> _Supplied entries_
____________
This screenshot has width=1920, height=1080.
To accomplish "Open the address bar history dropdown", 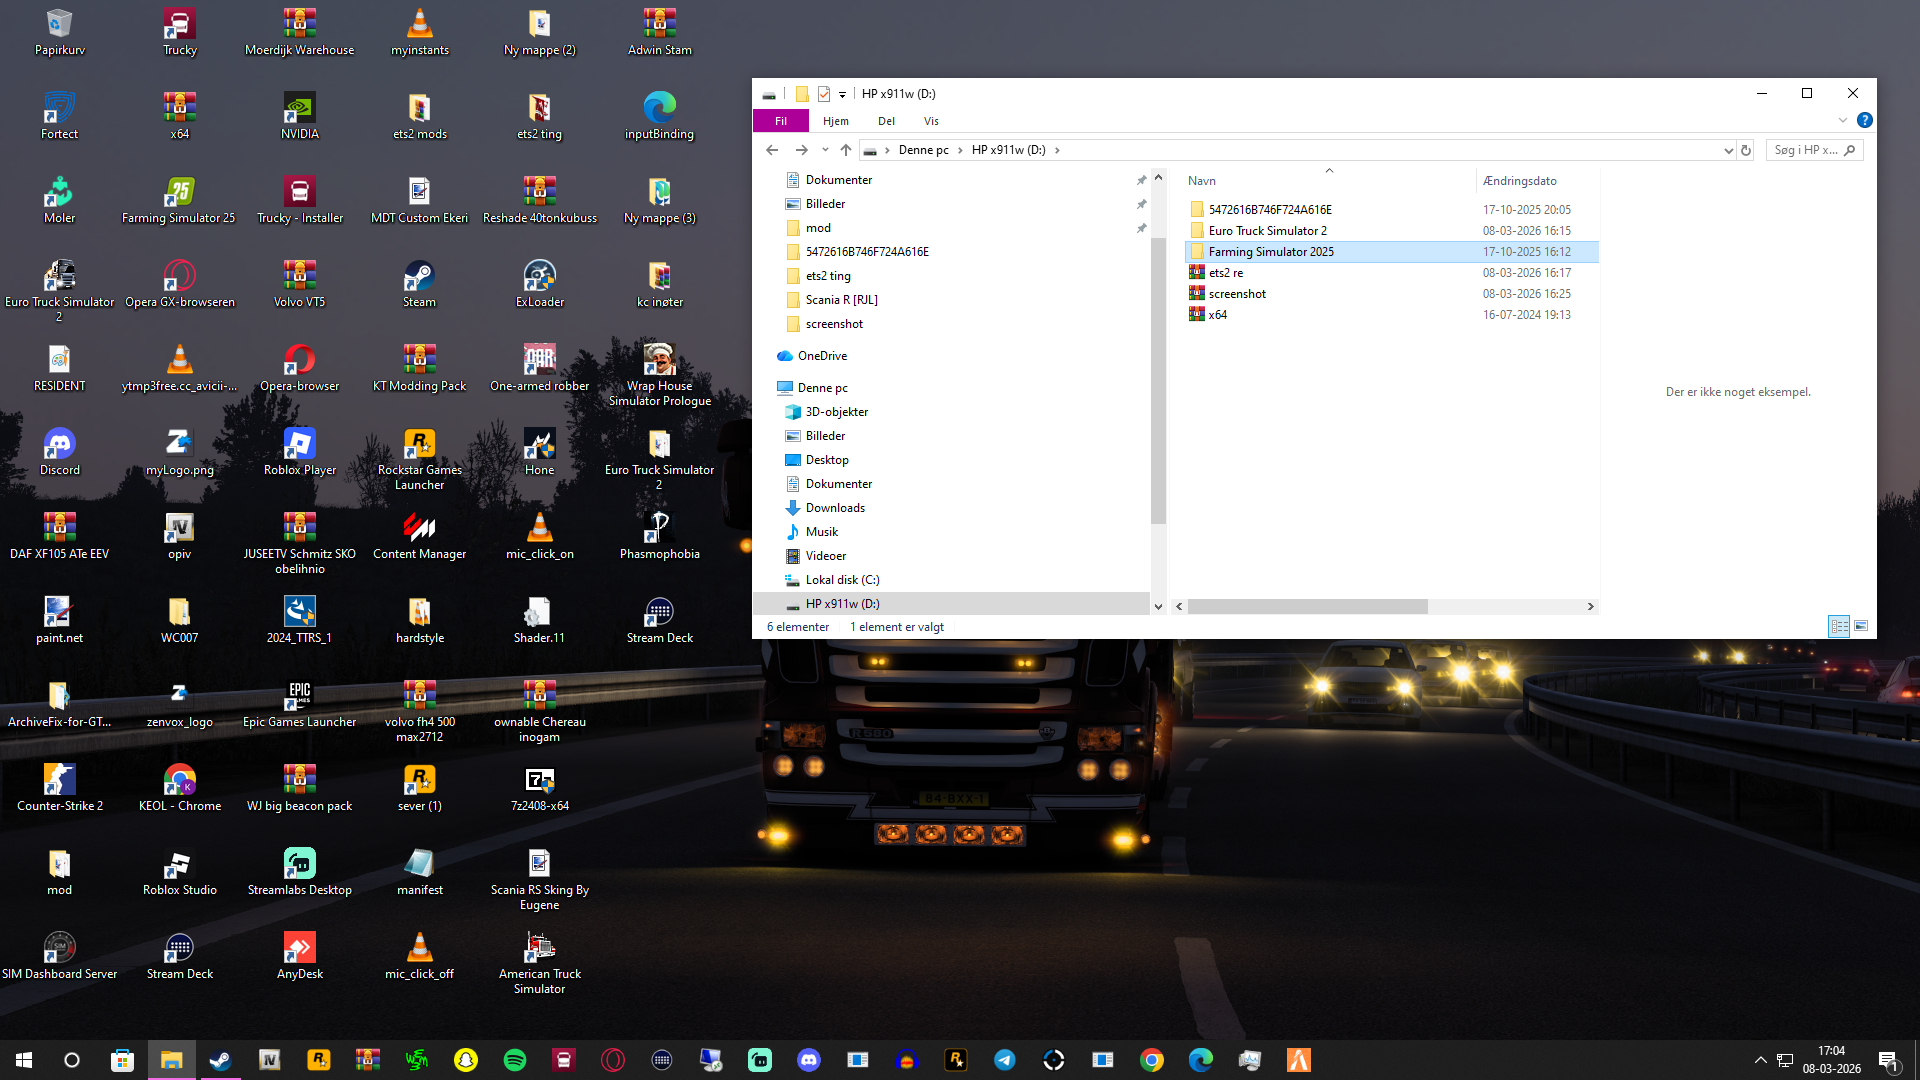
____________
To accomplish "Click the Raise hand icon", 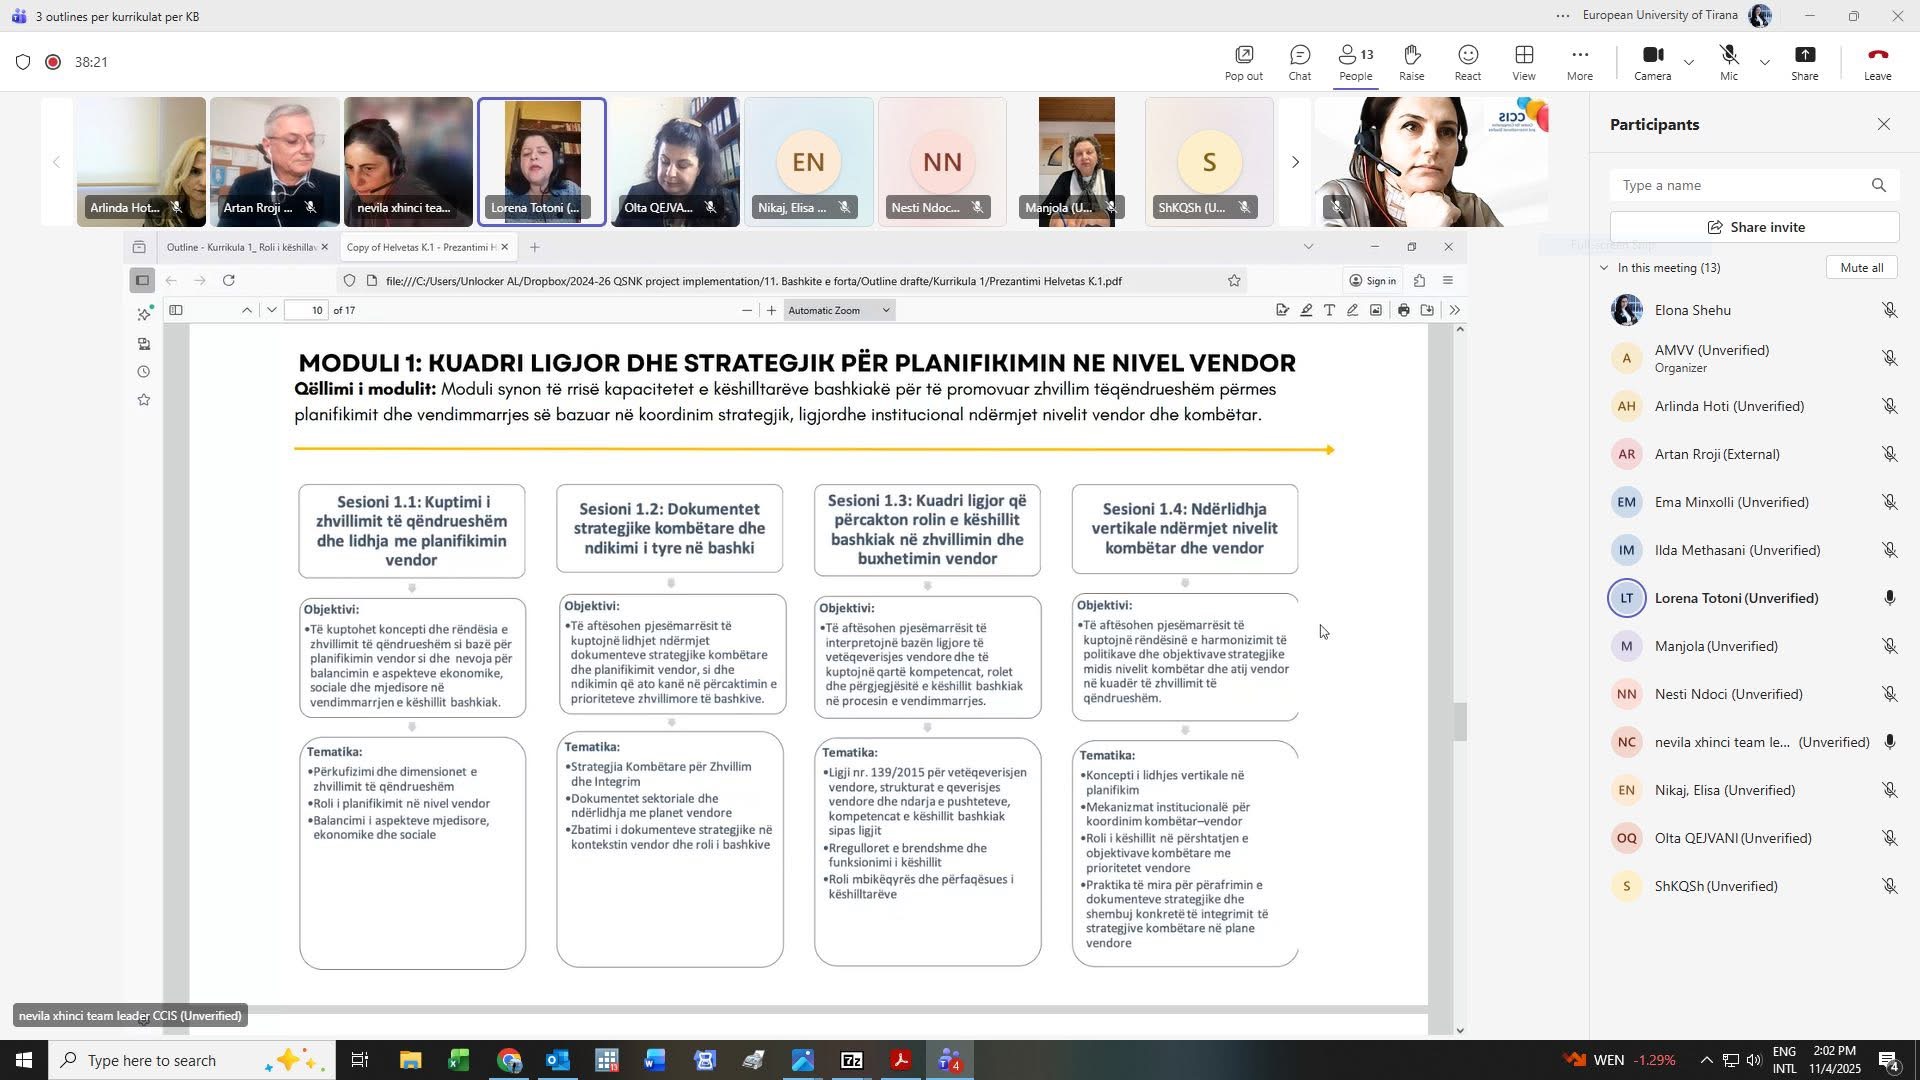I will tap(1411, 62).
____________
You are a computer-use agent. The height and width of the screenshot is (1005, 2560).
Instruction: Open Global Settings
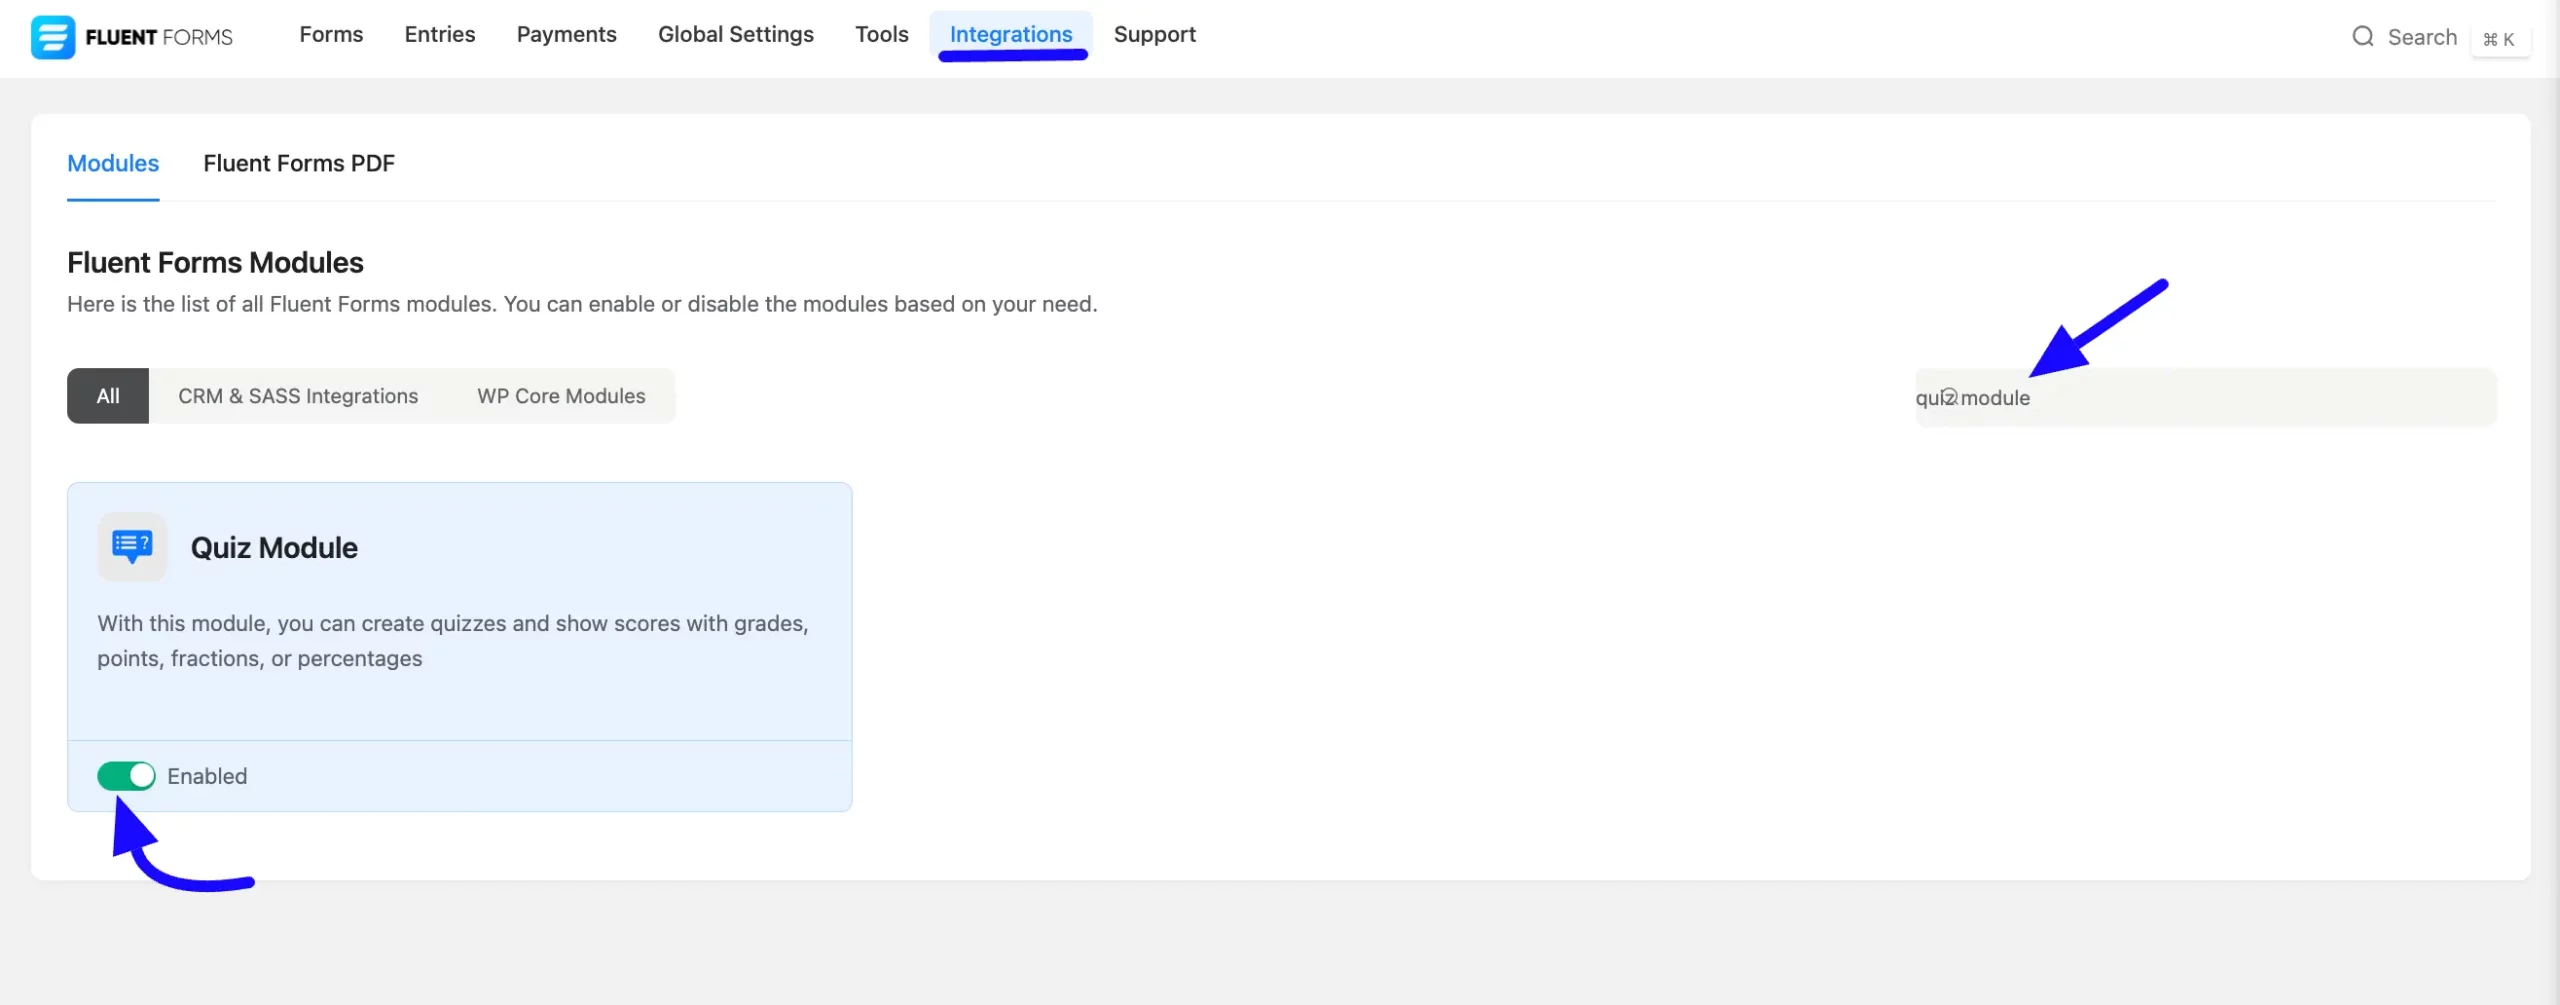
____________
> _Task_
Begin at the line that has "You are a computer-use" in the entries above; stop after the line that has "Instruction: Open Global Settings". Transcribe exactly those lines and no others.

> _Expected answer_
You are a computer-use agent. The height and width of the screenshot is (1005, 2560).
Instruction: Open Global Settings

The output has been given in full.